17. The apparatus of claim 7, wherein the tool module comprises:

a housing having an instrument module interface capable of being connected to the instrument module and a tool interface capable of receiving the tool.

18. The apparatus of claim 7, wherein the machine module is capable of being connected to a spindle in the power tool.

19. The apparatus of claim 18, wherein the spindle is a first spindle and further comprising:

a channel extending through the machine module, the instrument module, and the tool module, wherein the channel is capable of receiving a second spindle in the power tool, wherein the second spindle is concentric to the first spindle.

20. The apparatus of claim 6, wherein the power tool is selected from one of a drill, a lathe, a milling machine, a friction stir welding machine, a grinder, and a cutting machine.

21. A method for operating a power tool, the method comprising:

attaching an adapter to the power tool, wherein the adapter comprises a machine module connected to the power tool; an instrument module connected to the machine module and capable of generating a number of signals containing information about a number of operating conditions during operation of the power tool; and

performing a number of operations on a part with the adapter attached to the power tool.

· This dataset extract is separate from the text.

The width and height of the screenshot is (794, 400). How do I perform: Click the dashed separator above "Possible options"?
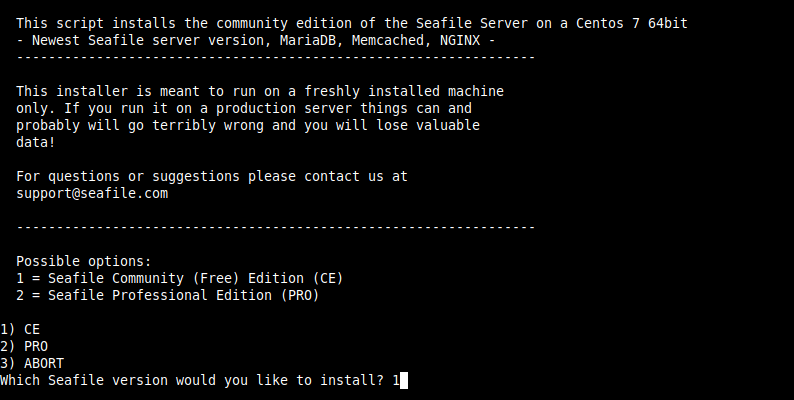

22. The method of claim 21, wherein the adapter further comprises a tool module capable of being connected to the instrument module and capable of holding a tool.

23. The method of claim 21, wherein the instrument module is capable of receiving a tool.

24. The method of claim 23 further comprising:

detaching the instrument module from the machine module and the tool module; and

attaching a new instrument module to the machine module and the tool module.

25. The method of claim 23, wherein the number of operations is selected from one of a friction stir welding operation, a drilling operation, a milling operation, a grinding operation, a riveting operation, a lathing operation, and a cutting operation.